Non è corretto giudicare le madri per scelte che sono spesso obbligate nella nostra società, che ci forza ad allontanarci dai bisogni profondi e vitali (di bambini, uomini e donne). È sacrosanto che ogni donna possa scegliere in che modo essere madre e come conciliare questo ruolo con il resto della sua vita, ma non si possono tacere informazioni su ciò che fisiologicamente e psicologicamente sono i bisogni fondamentali di un bambino nelle varie tappe evolutive. Il problema esiste, nel senso che i bisogni del bambino di un contatto continuo e di seno, coccole e tenerezza è reale e non scompare solo perché si tenta di “abituarlo” alla solitudine.

Non si tratta di colpevolizzare le madri ma di biasimare una società che non va incontro ai bisogni non solo dei bambini, ma anche degli adulti, uomini e donne.

 L’uomo, come ogni altra specie, si evolve nell’arco di decine di migliaia di anni, non nell’arco di qualche generazione. Quello che cambia rapidamente è la cultura e i costumi sociali, e l’uso di separare i bambini dalle madri nei primi anni o mesi di vita è un cambiamento molto recente che interessa un paio di generazioni in una piccola parte dell’umanità. I costumi cambiano ma le aspettative biologiche dei mammiferi restano quelle di un prolungato periodo in cui i piccoli hanno necessità di contatto e accudimento continuo. Come umani fino a qualche generazione fa questo onere era preso in carico collettivamente dal villaggio, il che permetteva alle madri, pur rimanendo la principale figura di riferimento per il sostentamento biologico, di non annullarsi nella cura della prole. Ora invece le donne sono sole e quindi per carenza della società si trovano a dover scegliere spesso se rinunciare alla realizzazione piena del loro potenziale (almeno per alcuni anni) oppure delegare le cure parentali ad altre persone. Che più persone si avvicendino nelle cure del bambino è legittimo e adeguato, purché ci sia consapevolezza che in ogni caso si devono rispettare i tempi evolutivi del bambino e il suo bisogno emotivo, che non si emancipa a piacere per incasellarsi in un ritmo di vita alienante quale quello che pretende da loro la cultura odierna.

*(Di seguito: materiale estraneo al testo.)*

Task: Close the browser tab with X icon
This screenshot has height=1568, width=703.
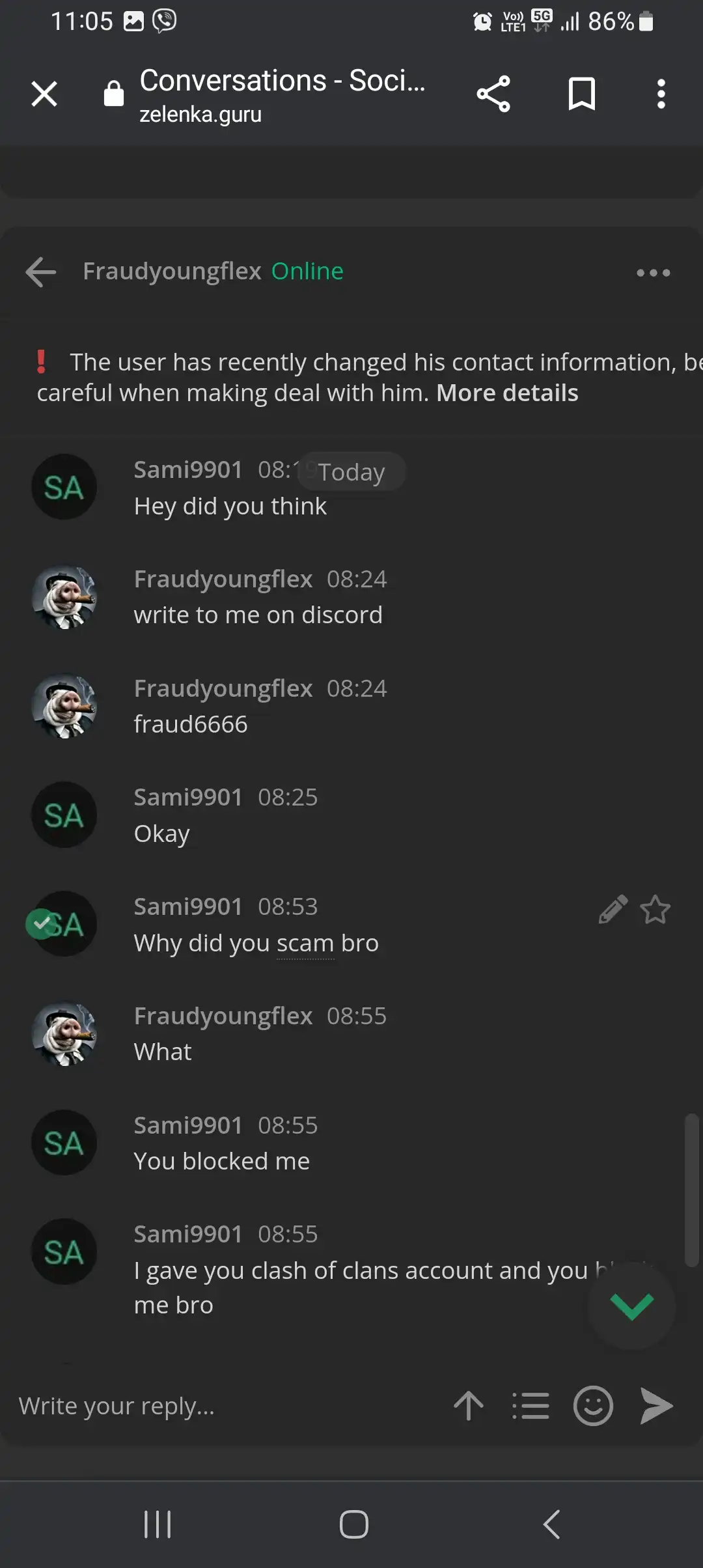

Le donne che vogliono vivere serenamente il loro legame con il bambino vanno sostenute e non pressate per distaccarsi precocemente, con argomentazioni non fondate sulla fisiologia e lontane dai bisogni fondamentali umani.

Conciliare la cura dei bambini e la propria vita sociale e lavorativa non è facile nella nostra società, ma può essere possibile, in molti modi, purché si ricrei intorno alla donna quella rete di sostegno e solidarietà che le permetta di esprimere pienamente il suo potenziale e sentire riconosciuto il suo impegno e la sua unicità.